The difference on batteryusage between Endomondo and Strava is really small. I really couldnt feel any difference at all here, so im perfectly fine with it, and it can easily last a 100km+ trip for me.

But what about analyzing the workouts you upload to the website? Well its just as good as the one at Endomondo. It doesnt look just as nice as their Danish competitors, but it works just as well. It does too have a graph like the one at Endomondo, and a green dot does appear on the map, if your cursor is pointing somewhere on the graph. The only thing to mention here, is that it does also show what "segments" you have been riding on at that specific workout, and tells you how well you did in them. So the difference here, is actually only the visual styles, where Endomondo, at least for me, wins.

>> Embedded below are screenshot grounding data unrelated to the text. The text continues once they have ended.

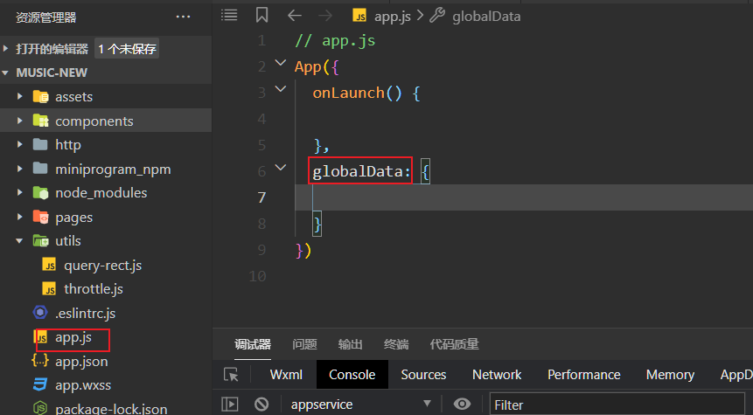Click the outline list icon in editor toolbar
The width and height of the screenshot is (753, 415).
[229, 15]
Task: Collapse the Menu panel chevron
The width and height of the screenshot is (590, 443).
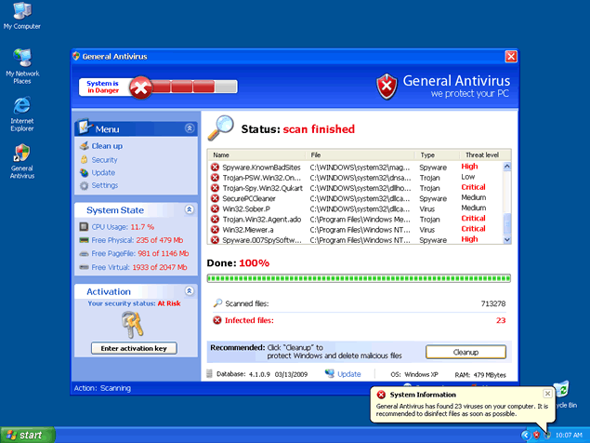Action: 190,128
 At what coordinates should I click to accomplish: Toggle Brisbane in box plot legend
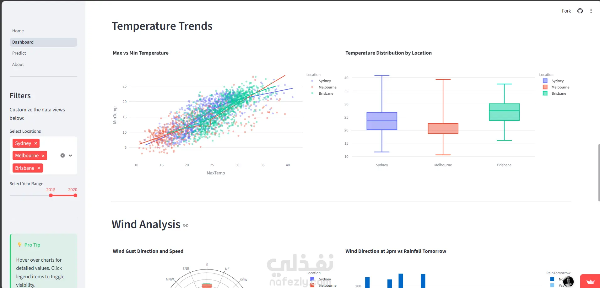click(x=559, y=93)
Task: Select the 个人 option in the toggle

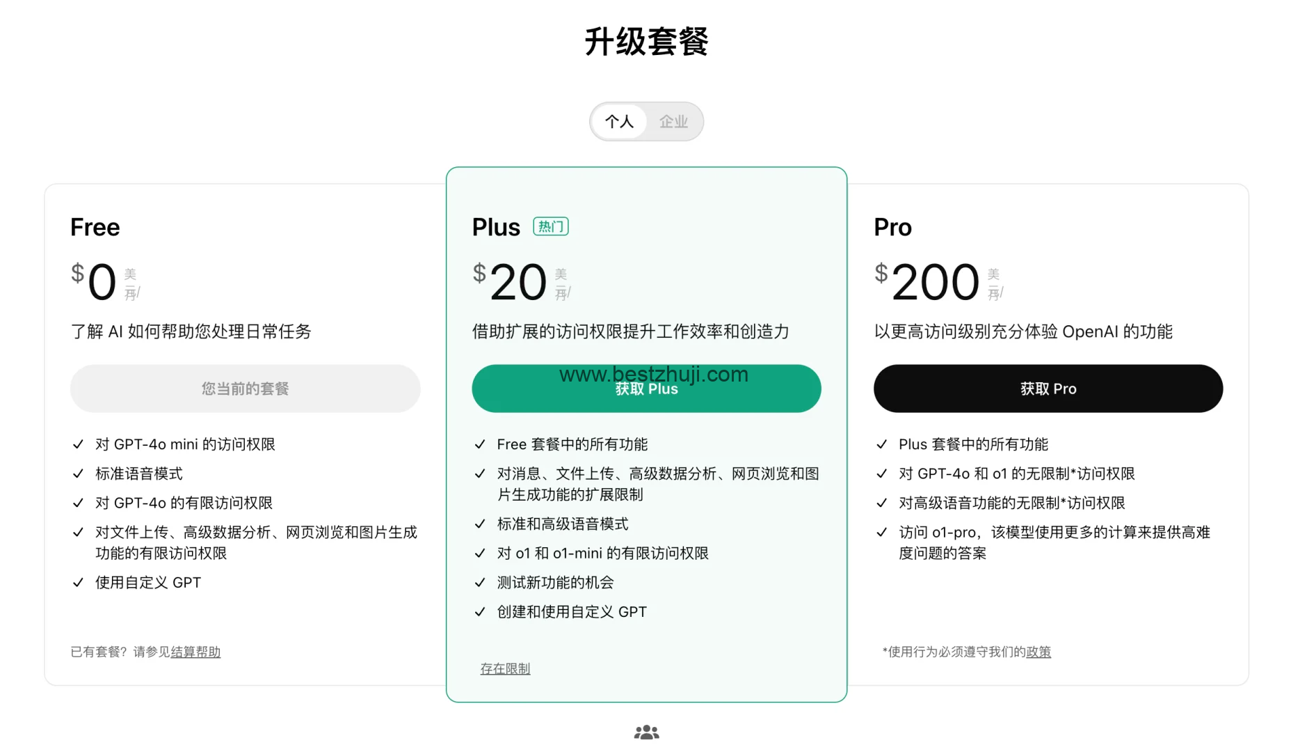Action: point(618,121)
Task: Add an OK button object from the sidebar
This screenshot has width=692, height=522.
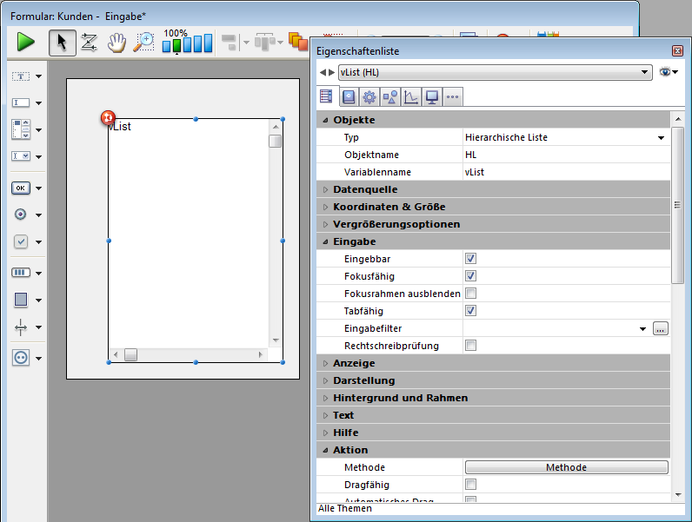Action: [21, 188]
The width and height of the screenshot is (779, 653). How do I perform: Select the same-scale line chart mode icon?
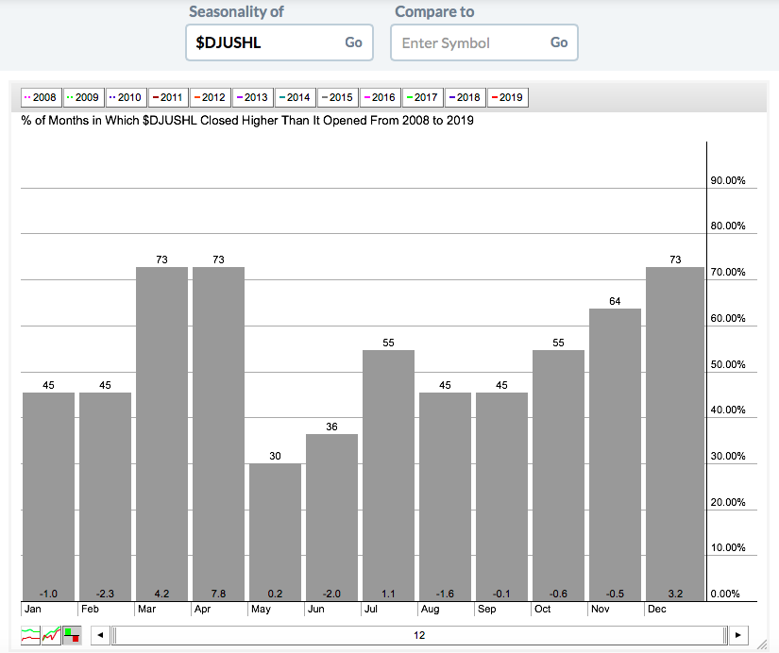(51, 635)
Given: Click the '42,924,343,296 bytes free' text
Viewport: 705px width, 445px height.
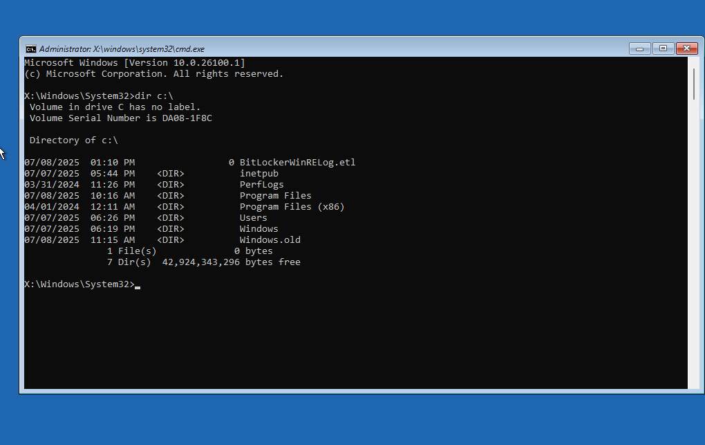Looking at the screenshot, I should click(231, 262).
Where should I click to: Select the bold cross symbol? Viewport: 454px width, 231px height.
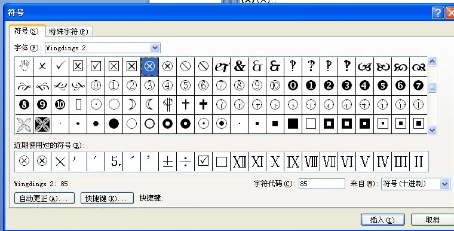[203, 105]
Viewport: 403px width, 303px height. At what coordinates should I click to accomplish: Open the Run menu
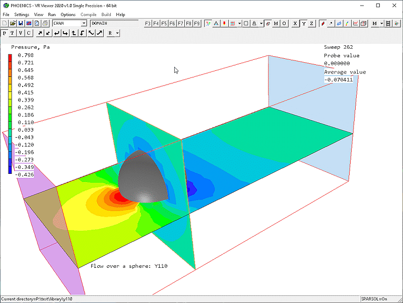pos(52,15)
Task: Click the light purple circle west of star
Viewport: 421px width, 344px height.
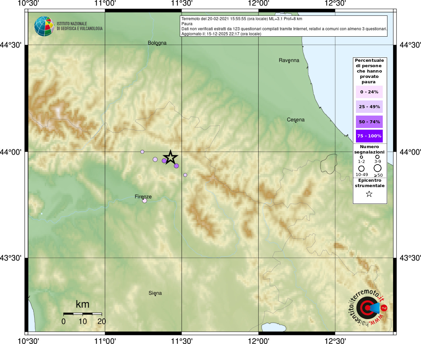Action: [x=155, y=159]
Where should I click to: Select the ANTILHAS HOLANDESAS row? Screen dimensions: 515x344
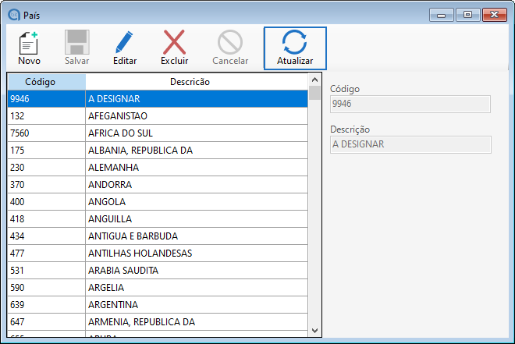(x=156, y=254)
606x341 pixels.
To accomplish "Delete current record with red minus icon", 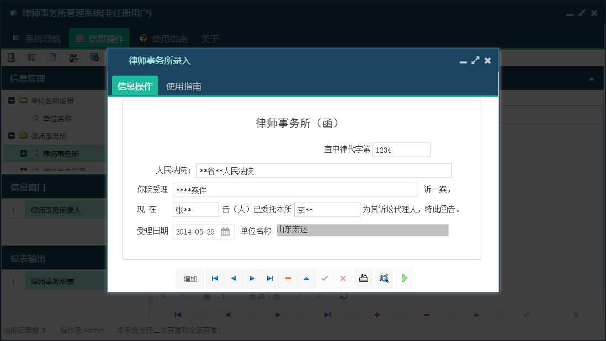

This also comes with a possibility for subscribing for a small amount per month, to get some more advantages. These includes heartrate-index, powermeasurement (With free you can just see the average power output you made) and some few other things. Again, its a matter of personal demand, I get what I want via the free version, and i couldnt see myself paying for it.

Then there is also the Garmin Connect. Its made by the worldfamous GPS-manufacture Garmin, who makes, what my personal experience at least is, the best cyclingbased GPS-devices. Its not an app itself, but if you have a Garmin Edge 300, 500 or 800-series, would this then be better to keep a track of your training sessions, than the 2 others?

Answer is; yes, and no. Its the simplest of the 3, and therefore it lacks a few things, which i love about Endomondo and Strava. Its stuff like the competitions between the whole community from Endomondo, or the king of the hill from Strava, I really could use here, to make it more exciting to do your workout.
But it does come in handy with a nice detailed view on your tracked rides, and how you have performed in total, which you can see below (Sorry its in Danish, but I hope you get the point)

It does also tell you what average distance you have for all your workouts the past week, month, year or total, which can be motivating to try to increase next time you are on your roadbike. For every workout you do, you do get just as detailed informations of how it went, as with the other 2 above, like you can see below:

But which would I prefer of these?
Well, for myself right now, i use all 3, but I would rather lose Garmin, than Strava or Endomondo, because these gives you something to fight for in your next training. Like "I have to get best time on this hill", or "I can do another 5 km so i overtake the guy from work in that challenge on Endomondo". Garmin just doesnt have this extra motivator. Its for lone-wolves, while Garmin and Strava does get you into competing with others. But because of this, i would say I cant choose between Strava nor Endomondo. They have things the other one lacks of, and mixing these 2 would make a perfect sporting app for the mass. Endomondo have a nicer layout though, but that is just a gimmick not really worth giving it the victory for me at least. Function will always beat looks for me, and here they are just as good as each other.

I hope this has helped you choose your favourite. At least try testing these out, because they are the most used ones, and therefore also have a brightlooking future for existence.